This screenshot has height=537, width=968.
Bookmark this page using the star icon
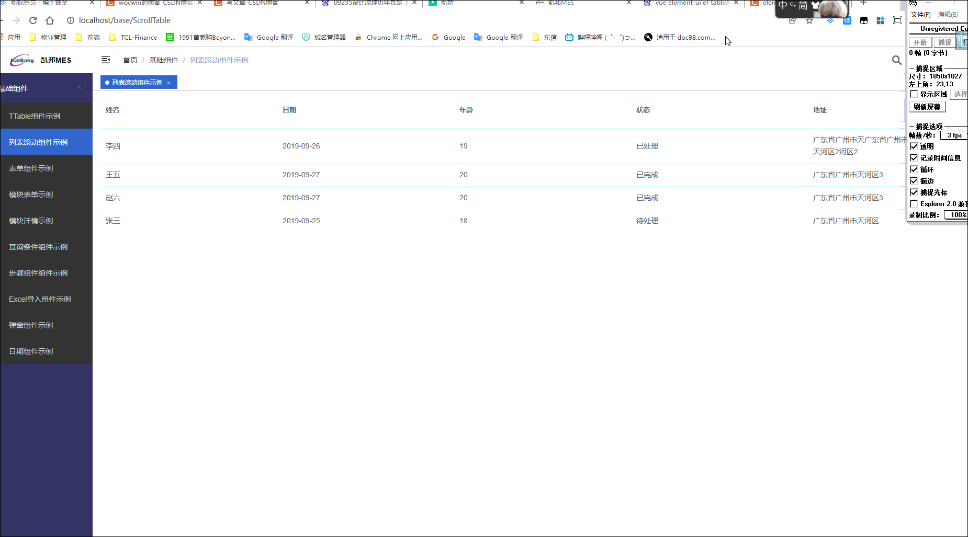click(x=809, y=20)
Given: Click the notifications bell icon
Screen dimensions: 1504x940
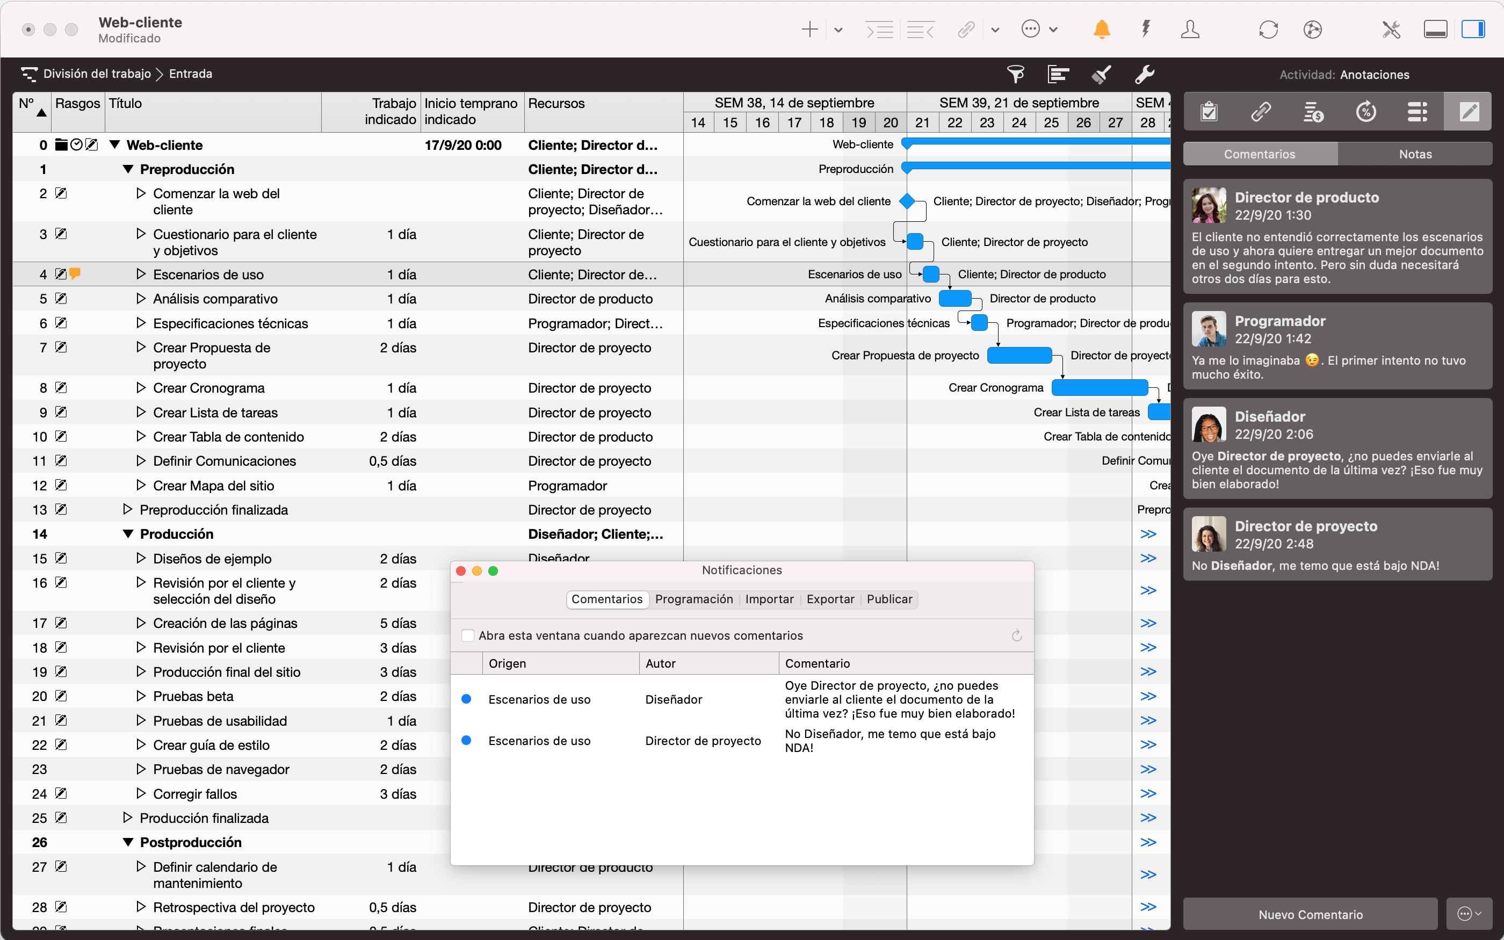Looking at the screenshot, I should point(1101,29).
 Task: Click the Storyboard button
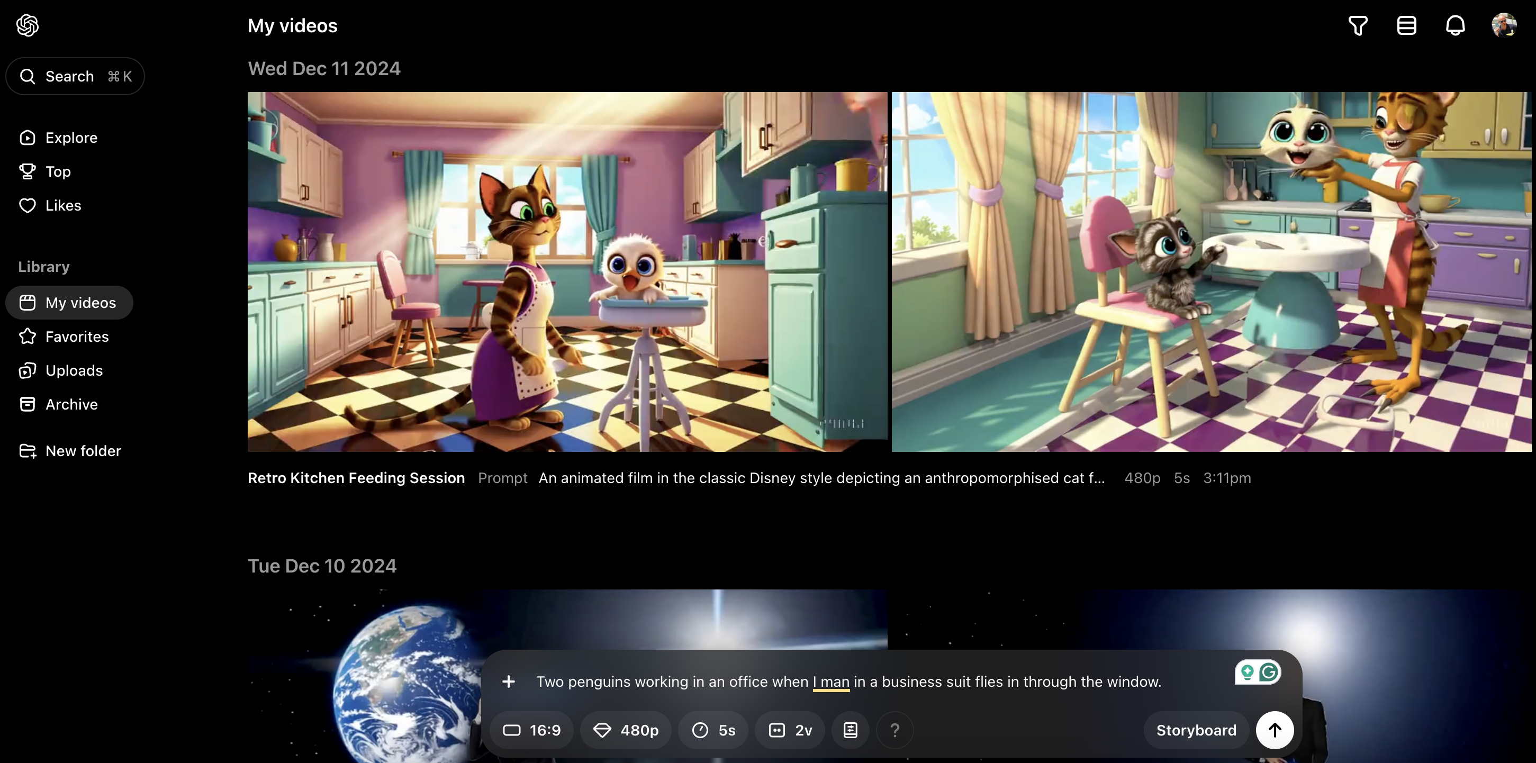point(1196,730)
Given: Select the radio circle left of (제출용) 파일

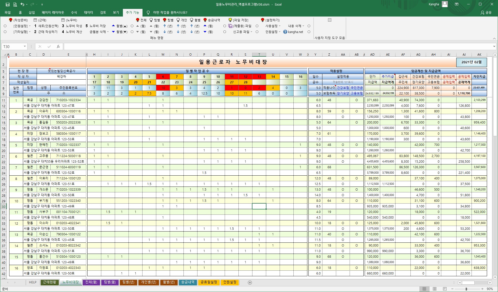Looking at the screenshot, I should (x=224, y=26).
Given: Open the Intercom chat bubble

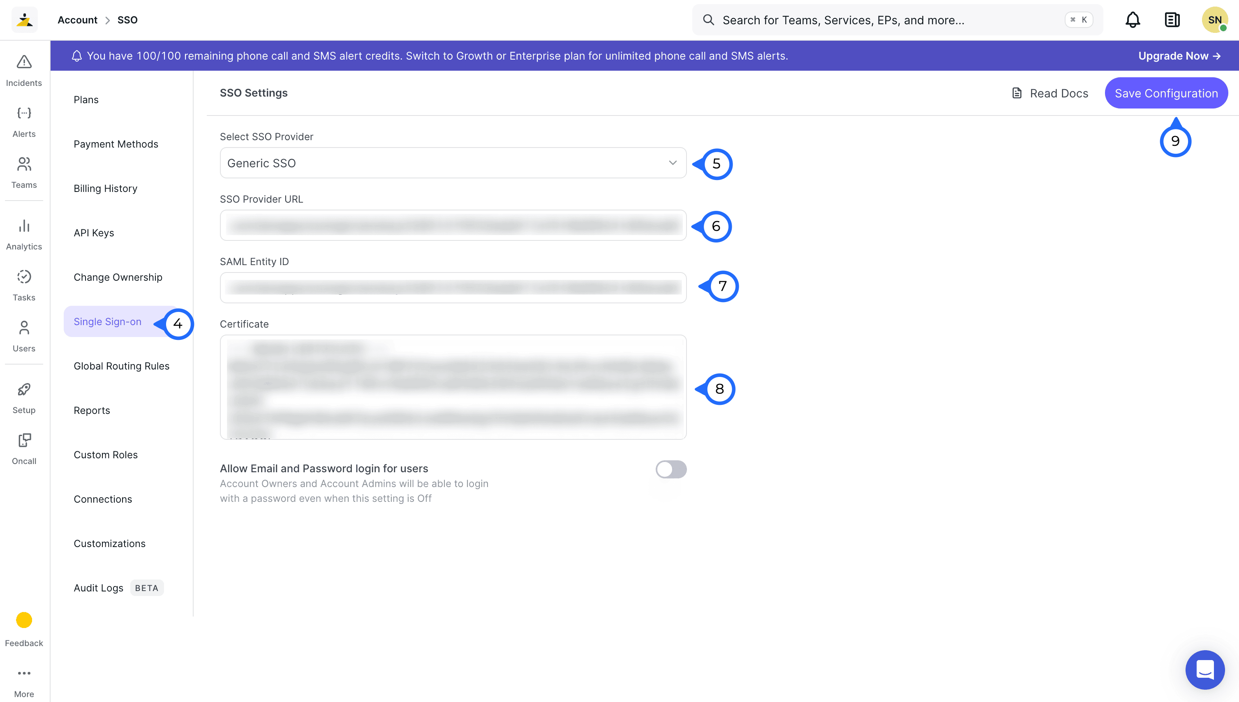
══════
_EXERCISE_. With images omitted, output the data exactly as given.

_RESPONSE TO THIS TASK_.
This screenshot has height=537, width=968.
Bookmark this page using the star icon
click(x=809, y=20)
Given: Click the notifications bell icon
Screen dimensions: 1504x940
Looking at the screenshot, I should point(1101,29).
 Task: Click the Storyboard button
point(1196,730)
Given: Select the radio circle left of (제출용) 파일

Looking at the screenshot, I should (x=224, y=26).
Given: Open the Intercom chat bubble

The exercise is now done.